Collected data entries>

********

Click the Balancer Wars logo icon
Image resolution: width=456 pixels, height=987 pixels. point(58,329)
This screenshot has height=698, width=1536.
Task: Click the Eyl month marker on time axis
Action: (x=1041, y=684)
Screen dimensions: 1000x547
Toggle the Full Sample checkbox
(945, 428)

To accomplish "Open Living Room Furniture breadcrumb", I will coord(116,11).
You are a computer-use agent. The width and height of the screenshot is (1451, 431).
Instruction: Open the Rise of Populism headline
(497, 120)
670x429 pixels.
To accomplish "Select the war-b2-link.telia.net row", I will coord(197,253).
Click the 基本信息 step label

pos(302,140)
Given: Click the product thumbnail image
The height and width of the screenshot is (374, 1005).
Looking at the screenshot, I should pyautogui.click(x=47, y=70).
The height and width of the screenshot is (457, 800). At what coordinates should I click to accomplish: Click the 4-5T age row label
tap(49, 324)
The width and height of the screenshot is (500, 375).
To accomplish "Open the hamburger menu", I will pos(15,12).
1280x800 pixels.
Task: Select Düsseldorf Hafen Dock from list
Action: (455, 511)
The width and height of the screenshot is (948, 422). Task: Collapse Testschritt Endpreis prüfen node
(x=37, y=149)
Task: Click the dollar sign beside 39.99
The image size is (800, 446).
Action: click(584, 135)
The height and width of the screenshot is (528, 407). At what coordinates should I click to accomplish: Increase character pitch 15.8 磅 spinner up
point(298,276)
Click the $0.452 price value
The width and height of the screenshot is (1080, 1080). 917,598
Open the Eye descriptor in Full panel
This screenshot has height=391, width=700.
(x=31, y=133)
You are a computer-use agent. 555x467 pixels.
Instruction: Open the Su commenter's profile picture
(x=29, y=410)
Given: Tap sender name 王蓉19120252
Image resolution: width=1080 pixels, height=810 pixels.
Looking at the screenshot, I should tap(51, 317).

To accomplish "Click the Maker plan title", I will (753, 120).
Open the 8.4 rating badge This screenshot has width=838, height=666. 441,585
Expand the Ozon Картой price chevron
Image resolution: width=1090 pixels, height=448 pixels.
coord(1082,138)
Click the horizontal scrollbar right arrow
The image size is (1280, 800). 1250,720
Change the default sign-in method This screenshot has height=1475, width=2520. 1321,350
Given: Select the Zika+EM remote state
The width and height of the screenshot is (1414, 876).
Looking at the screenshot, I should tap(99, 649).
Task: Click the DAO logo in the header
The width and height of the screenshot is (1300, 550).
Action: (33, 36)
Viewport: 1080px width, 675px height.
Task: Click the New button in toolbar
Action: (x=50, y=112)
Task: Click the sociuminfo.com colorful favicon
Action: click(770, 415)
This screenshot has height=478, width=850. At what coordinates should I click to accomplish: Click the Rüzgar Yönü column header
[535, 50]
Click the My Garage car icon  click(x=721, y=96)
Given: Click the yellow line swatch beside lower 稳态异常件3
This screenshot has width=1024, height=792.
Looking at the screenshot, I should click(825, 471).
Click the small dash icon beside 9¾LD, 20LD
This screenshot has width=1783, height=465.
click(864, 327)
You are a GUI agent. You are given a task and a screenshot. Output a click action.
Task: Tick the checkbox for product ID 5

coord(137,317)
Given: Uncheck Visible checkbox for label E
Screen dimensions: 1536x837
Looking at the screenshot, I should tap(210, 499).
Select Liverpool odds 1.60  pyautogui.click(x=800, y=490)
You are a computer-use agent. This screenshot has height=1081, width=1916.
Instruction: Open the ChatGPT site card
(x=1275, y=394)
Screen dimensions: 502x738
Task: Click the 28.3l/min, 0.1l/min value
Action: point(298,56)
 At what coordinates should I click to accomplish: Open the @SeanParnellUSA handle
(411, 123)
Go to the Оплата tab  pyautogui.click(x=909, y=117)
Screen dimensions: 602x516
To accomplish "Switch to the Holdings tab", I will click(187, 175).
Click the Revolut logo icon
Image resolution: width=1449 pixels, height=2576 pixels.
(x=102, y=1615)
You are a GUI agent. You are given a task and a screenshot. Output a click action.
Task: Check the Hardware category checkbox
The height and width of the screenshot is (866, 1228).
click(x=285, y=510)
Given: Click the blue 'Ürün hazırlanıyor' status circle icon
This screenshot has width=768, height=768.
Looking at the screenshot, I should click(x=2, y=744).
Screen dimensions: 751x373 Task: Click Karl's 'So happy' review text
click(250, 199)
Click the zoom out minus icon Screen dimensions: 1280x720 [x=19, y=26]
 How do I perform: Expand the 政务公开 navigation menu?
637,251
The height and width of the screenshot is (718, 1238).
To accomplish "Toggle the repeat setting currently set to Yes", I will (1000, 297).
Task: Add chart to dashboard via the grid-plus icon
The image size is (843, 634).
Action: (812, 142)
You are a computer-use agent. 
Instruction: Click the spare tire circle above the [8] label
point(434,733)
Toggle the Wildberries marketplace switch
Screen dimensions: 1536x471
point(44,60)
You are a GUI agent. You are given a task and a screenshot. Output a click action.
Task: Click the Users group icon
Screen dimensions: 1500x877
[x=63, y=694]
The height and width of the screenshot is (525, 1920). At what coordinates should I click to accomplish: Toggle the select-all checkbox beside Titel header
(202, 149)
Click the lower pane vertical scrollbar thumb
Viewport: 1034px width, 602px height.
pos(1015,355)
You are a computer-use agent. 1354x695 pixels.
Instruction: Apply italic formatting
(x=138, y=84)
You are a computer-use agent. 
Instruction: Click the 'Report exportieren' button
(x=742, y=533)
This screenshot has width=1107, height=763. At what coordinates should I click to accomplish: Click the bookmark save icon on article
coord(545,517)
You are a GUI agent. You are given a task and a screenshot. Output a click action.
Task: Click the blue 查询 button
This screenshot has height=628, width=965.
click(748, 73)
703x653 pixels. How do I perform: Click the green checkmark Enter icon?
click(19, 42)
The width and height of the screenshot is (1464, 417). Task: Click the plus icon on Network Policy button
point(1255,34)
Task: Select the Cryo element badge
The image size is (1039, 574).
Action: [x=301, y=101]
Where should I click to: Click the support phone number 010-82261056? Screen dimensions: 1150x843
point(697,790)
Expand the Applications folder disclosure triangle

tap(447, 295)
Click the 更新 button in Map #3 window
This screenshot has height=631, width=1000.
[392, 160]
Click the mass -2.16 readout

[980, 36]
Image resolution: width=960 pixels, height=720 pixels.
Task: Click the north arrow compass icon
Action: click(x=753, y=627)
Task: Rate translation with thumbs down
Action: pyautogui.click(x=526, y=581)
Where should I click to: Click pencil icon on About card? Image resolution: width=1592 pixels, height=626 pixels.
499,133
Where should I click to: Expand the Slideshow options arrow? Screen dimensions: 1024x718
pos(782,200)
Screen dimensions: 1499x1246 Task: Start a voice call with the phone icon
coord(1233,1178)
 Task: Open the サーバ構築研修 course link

********

YOUR ASSIGNMENT> Restate word for word the lines above, beginning at the first one and ending at the line that carries "670x429 pixels.".

EXERCISE RESULT>
Click the Balancer Wars logo icon
Image resolution: width=456 pixels, height=987 pixels. point(58,329)
This screenshot has height=698, width=1536.
Task: Click the Eyl month marker on time axis
Action: (x=1041, y=684)
Screen dimensions: 1000x547
Toggle the Full Sample checkbox
(945, 428)

To accomplish "Open Living Room Furniture breadcrumb", I will coord(116,11).
You are a computer-use agent. The width and height of the screenshot is (1451, 431).
Instruction: Open the Rise of Populism headline
(497, 120)
670x429 pixels.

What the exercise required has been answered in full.